Collection entries:
--- START ---
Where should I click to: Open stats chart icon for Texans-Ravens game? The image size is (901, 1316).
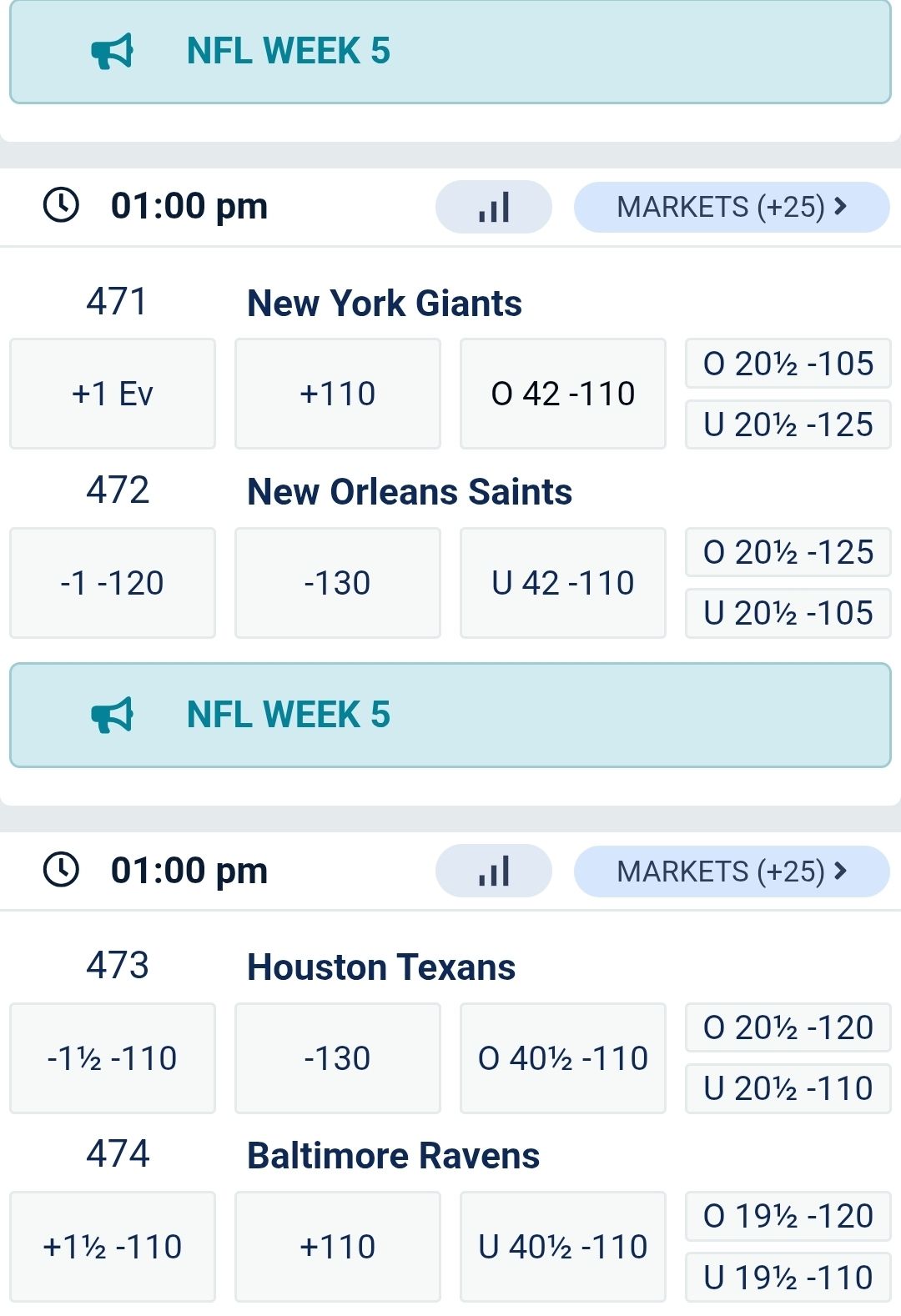click(x=493, y=871)
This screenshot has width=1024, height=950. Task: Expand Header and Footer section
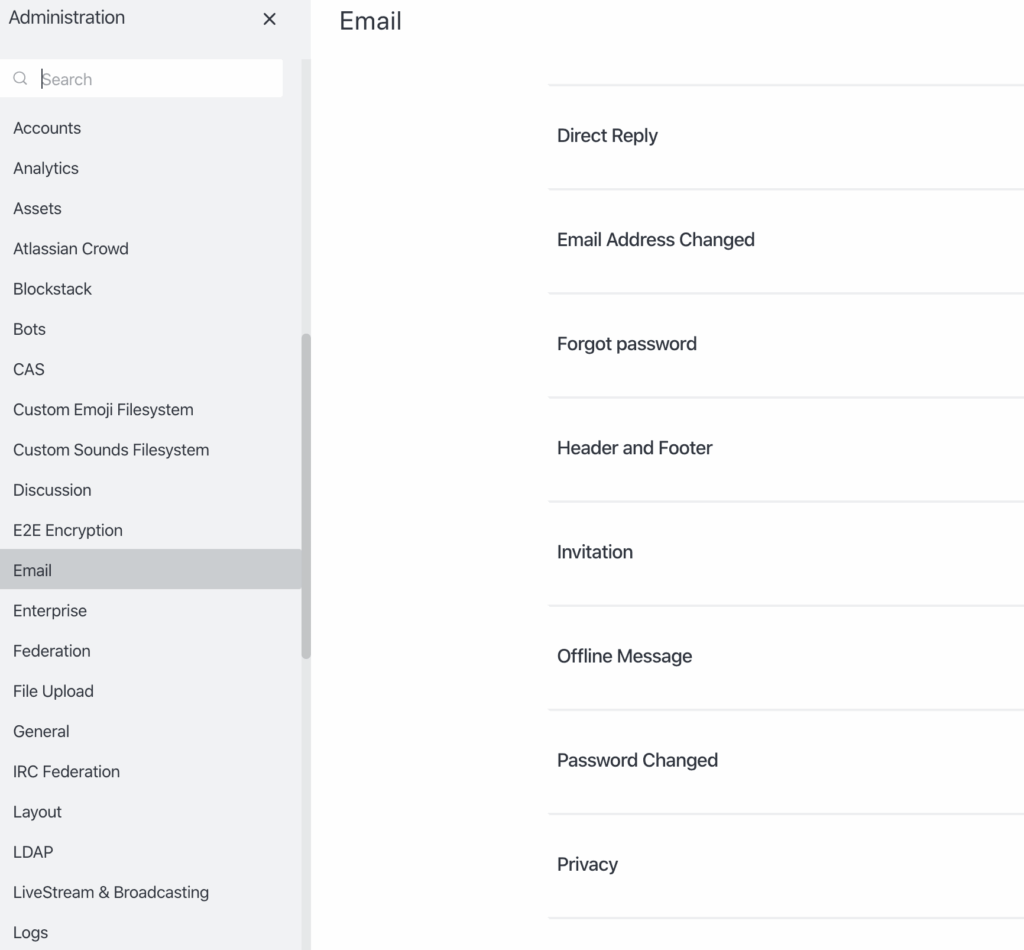click(635, 448)
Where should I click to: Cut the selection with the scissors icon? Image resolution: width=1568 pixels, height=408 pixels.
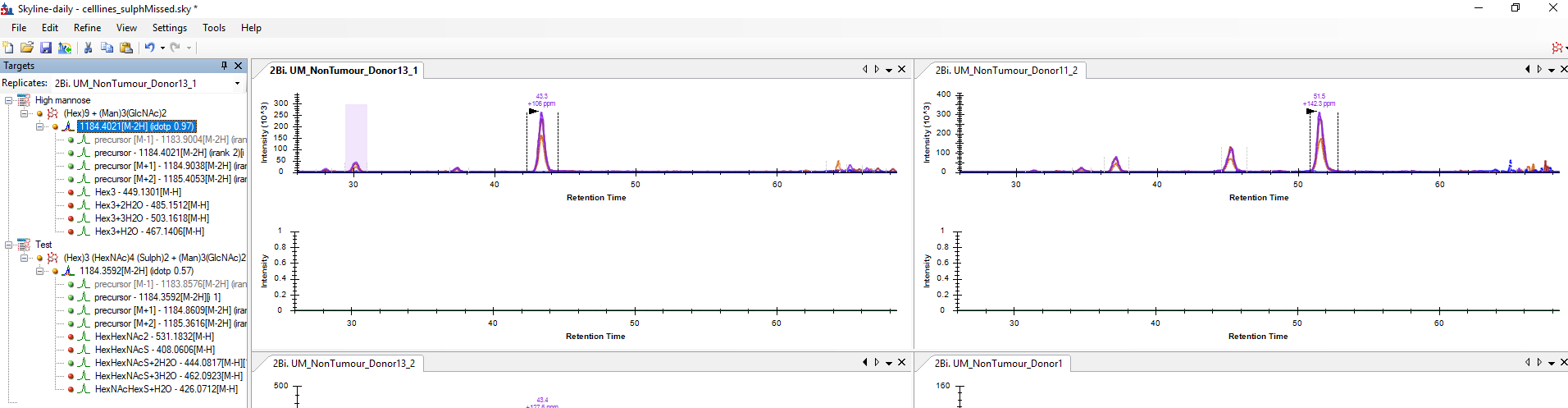point(89,48)
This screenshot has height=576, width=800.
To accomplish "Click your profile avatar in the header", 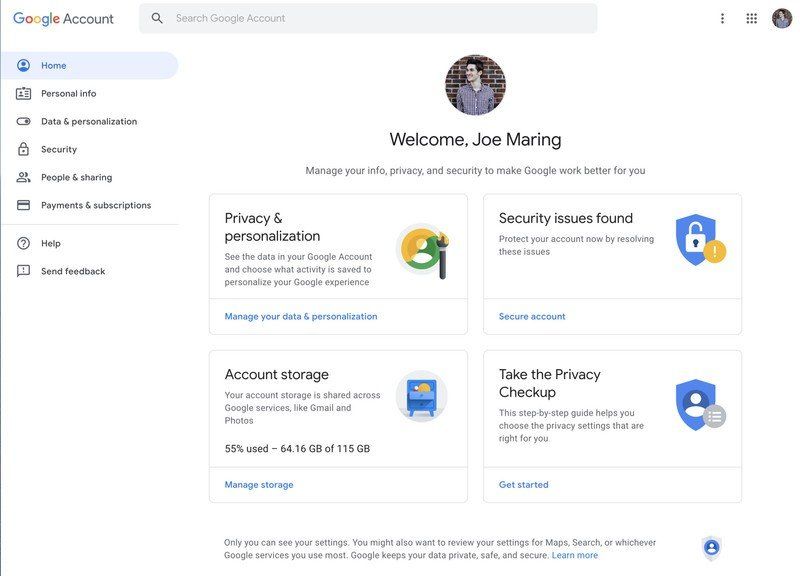I will [x=780, y=17].
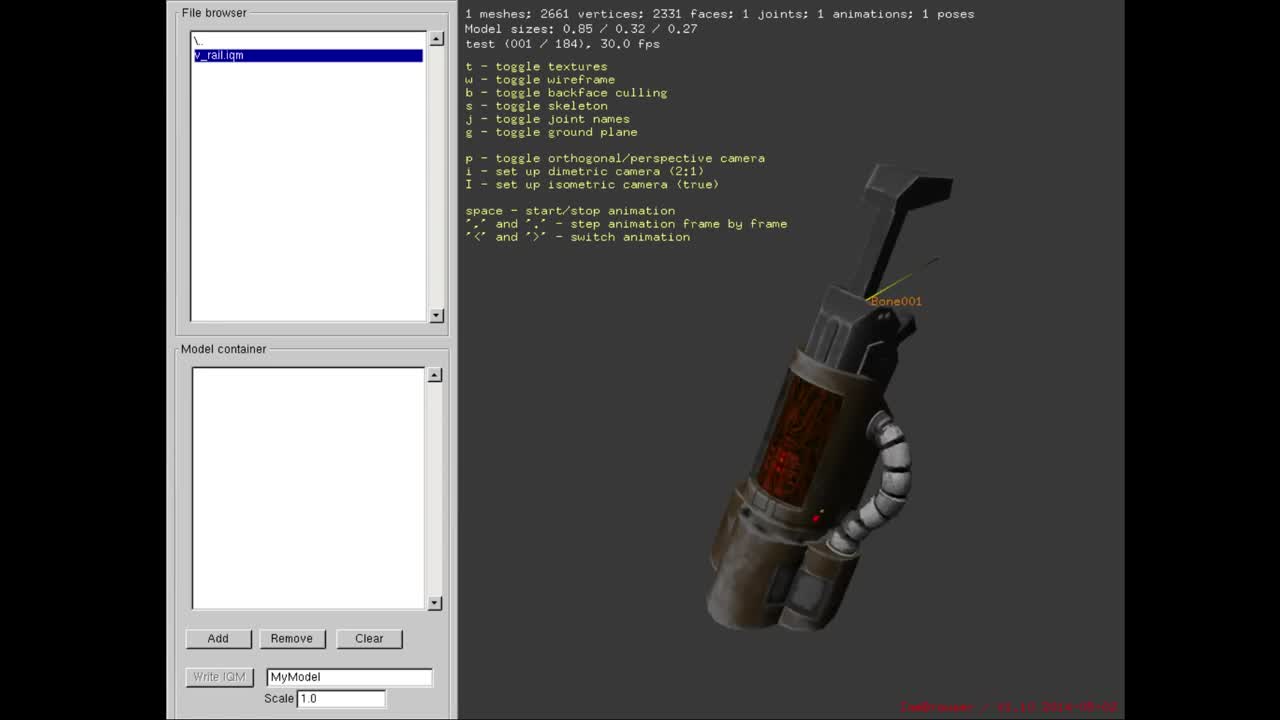Viewport: 1280px width, 720px height.
Task: Click the Clear button
Action: (369, 638)
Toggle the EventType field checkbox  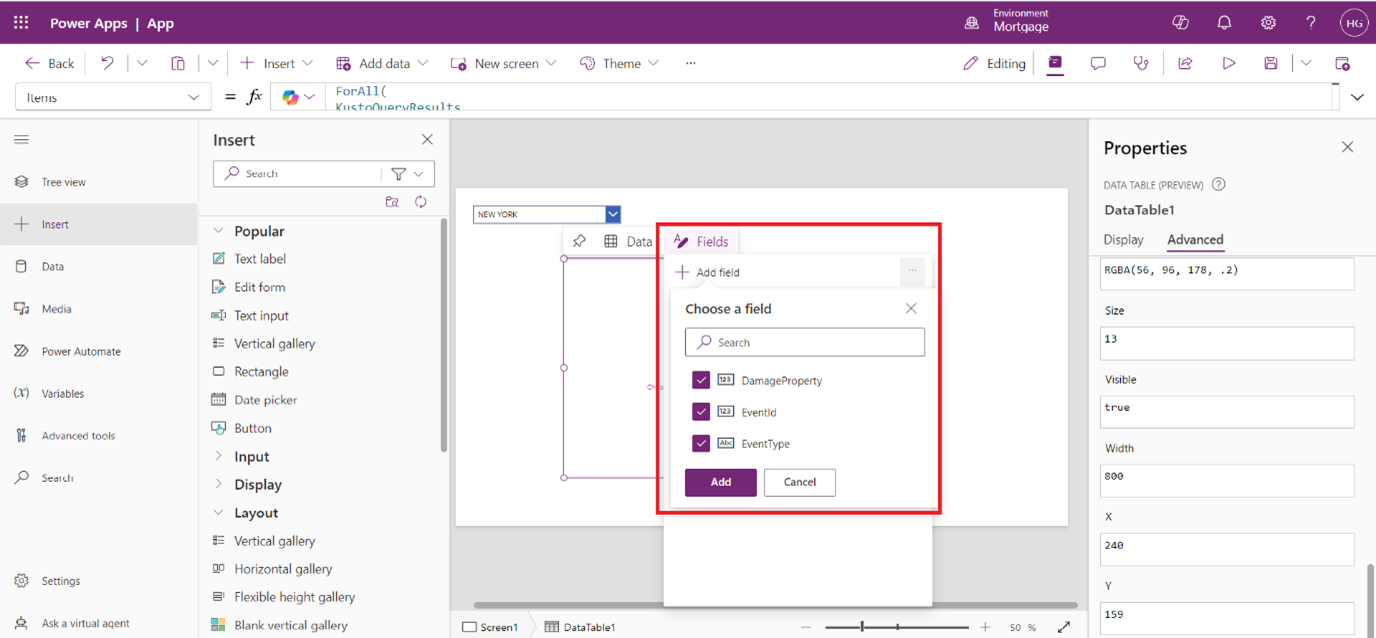(x=701, y=443)
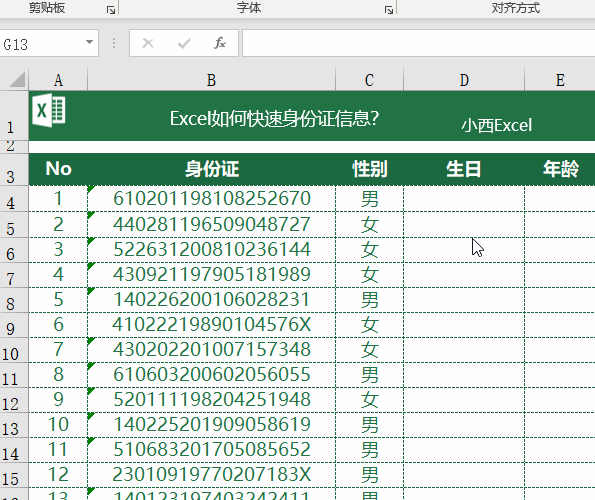The width and height of the screenshot is (595, 500).
Task: Click the Cancel X formula bar icon
Action: pos(148,43)
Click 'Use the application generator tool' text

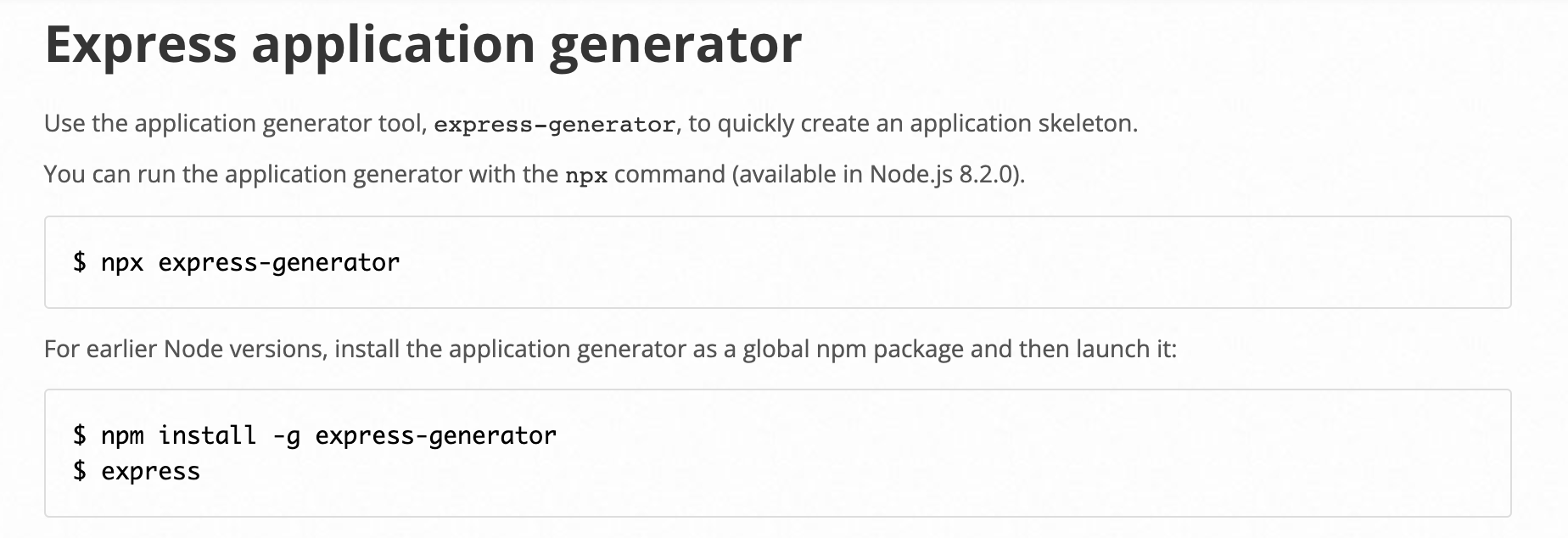click(235, 124)
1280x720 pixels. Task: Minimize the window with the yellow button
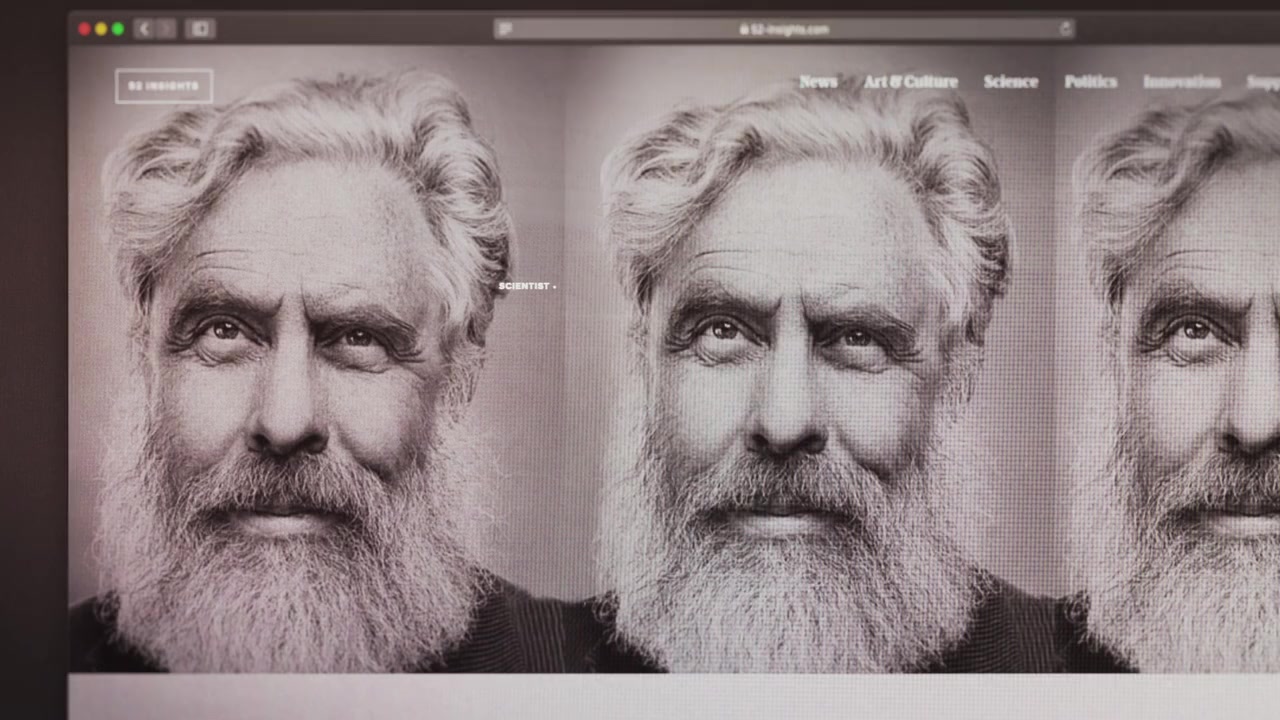[101, 29]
--- END ---
--- Task brief ---
Only the lines from the one containing "Click 'Use the" through the end of the records above should be retyped, exactly as they stand, with any pictures left out.

--- Solution for this exercise ---
Click 'Use the application generator tool' text

click(235, 124)
1280x720 pixels. Task: Minimize the window with the yellow button
[101, 29]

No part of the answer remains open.